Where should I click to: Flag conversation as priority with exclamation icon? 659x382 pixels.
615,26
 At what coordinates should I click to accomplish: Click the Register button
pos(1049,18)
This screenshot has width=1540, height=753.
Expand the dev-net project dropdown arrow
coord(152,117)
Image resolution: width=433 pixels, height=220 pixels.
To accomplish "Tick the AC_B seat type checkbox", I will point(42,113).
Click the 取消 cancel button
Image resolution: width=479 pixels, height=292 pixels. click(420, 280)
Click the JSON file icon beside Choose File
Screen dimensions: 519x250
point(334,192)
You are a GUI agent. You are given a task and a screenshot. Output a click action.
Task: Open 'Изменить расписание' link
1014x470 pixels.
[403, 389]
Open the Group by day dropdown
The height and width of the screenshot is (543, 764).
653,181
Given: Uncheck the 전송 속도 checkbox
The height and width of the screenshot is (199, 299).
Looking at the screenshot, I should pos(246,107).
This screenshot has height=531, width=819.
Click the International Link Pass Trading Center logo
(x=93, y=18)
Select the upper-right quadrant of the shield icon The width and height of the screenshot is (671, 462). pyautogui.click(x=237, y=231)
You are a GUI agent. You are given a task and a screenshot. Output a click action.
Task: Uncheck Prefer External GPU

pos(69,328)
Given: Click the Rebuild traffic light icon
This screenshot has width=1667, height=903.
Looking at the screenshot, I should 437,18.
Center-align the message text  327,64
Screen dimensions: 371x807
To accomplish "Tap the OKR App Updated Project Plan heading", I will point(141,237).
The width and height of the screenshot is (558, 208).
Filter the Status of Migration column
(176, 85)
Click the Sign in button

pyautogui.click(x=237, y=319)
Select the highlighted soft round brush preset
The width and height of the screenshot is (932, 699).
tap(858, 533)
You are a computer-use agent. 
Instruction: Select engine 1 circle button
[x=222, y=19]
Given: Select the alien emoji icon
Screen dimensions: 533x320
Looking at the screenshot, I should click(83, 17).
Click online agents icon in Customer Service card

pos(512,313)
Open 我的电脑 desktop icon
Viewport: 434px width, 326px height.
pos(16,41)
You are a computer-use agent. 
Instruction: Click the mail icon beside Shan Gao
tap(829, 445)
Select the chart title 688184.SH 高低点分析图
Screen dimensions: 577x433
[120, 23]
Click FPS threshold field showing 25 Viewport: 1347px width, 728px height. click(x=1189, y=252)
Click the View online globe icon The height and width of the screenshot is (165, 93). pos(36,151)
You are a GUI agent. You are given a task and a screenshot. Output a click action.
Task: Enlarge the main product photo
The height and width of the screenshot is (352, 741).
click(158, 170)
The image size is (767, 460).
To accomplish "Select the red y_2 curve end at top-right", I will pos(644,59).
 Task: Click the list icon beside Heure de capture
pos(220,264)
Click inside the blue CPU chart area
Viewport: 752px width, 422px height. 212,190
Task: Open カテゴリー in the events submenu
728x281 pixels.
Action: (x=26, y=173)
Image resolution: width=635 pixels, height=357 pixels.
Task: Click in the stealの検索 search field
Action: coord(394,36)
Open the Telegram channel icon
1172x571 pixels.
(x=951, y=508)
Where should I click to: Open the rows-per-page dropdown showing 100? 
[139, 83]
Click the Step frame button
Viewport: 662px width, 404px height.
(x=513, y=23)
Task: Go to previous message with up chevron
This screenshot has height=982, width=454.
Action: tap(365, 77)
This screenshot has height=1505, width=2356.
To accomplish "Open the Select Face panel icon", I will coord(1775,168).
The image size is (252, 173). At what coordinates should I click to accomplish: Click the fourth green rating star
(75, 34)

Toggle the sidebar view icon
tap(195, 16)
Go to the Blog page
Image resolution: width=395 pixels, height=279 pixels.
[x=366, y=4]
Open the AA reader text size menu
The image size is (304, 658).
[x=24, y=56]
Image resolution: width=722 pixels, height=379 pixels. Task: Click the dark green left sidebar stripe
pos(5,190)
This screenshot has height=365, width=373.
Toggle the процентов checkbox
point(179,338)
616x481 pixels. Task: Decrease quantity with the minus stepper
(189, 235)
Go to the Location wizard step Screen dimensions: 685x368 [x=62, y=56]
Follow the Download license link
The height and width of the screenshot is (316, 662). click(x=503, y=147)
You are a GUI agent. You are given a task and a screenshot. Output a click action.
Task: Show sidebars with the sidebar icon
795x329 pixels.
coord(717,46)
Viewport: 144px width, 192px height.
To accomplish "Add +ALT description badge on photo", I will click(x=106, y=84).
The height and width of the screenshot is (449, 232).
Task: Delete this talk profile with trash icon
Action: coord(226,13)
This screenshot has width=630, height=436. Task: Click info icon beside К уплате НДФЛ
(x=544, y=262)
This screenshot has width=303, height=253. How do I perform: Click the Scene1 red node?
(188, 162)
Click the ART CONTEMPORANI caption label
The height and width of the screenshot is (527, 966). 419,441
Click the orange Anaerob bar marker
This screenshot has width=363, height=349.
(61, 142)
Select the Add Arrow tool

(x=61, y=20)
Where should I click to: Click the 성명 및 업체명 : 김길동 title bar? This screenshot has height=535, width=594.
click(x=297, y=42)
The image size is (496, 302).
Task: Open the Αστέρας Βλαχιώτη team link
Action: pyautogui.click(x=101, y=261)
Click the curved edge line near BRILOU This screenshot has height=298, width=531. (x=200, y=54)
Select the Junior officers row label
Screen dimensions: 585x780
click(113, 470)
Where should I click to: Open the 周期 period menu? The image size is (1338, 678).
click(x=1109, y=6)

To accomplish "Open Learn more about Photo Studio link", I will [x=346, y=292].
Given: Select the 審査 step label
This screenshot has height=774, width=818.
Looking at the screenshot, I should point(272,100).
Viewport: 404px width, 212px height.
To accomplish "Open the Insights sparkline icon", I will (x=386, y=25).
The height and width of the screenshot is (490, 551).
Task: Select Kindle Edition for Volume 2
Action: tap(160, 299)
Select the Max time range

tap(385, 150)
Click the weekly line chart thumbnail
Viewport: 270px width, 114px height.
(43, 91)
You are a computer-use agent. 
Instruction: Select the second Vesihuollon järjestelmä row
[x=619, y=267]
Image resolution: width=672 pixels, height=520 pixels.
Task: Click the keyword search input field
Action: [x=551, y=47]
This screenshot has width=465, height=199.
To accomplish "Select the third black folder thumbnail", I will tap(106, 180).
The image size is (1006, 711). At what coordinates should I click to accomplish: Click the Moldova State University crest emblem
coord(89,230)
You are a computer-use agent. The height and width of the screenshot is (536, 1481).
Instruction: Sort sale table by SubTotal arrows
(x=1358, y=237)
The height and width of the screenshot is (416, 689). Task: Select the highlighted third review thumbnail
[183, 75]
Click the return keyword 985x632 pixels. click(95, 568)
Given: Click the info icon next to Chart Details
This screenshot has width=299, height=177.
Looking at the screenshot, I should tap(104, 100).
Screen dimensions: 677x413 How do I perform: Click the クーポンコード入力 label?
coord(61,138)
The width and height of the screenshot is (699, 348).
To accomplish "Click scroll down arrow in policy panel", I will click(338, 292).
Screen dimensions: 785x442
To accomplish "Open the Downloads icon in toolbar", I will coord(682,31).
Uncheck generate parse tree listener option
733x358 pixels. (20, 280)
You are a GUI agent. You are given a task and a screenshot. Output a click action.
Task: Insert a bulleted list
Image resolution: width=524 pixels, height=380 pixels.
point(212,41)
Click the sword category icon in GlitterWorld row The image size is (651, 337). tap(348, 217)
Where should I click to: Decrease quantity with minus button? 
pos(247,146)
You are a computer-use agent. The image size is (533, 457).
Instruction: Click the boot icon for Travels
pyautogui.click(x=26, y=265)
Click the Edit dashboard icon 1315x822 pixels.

▶ _EXERCISE DESCRIPTION_
Lines with the string "right": say how many appear in the entries above, giving the number alone.

▶ _YOUR SOLUTION_
2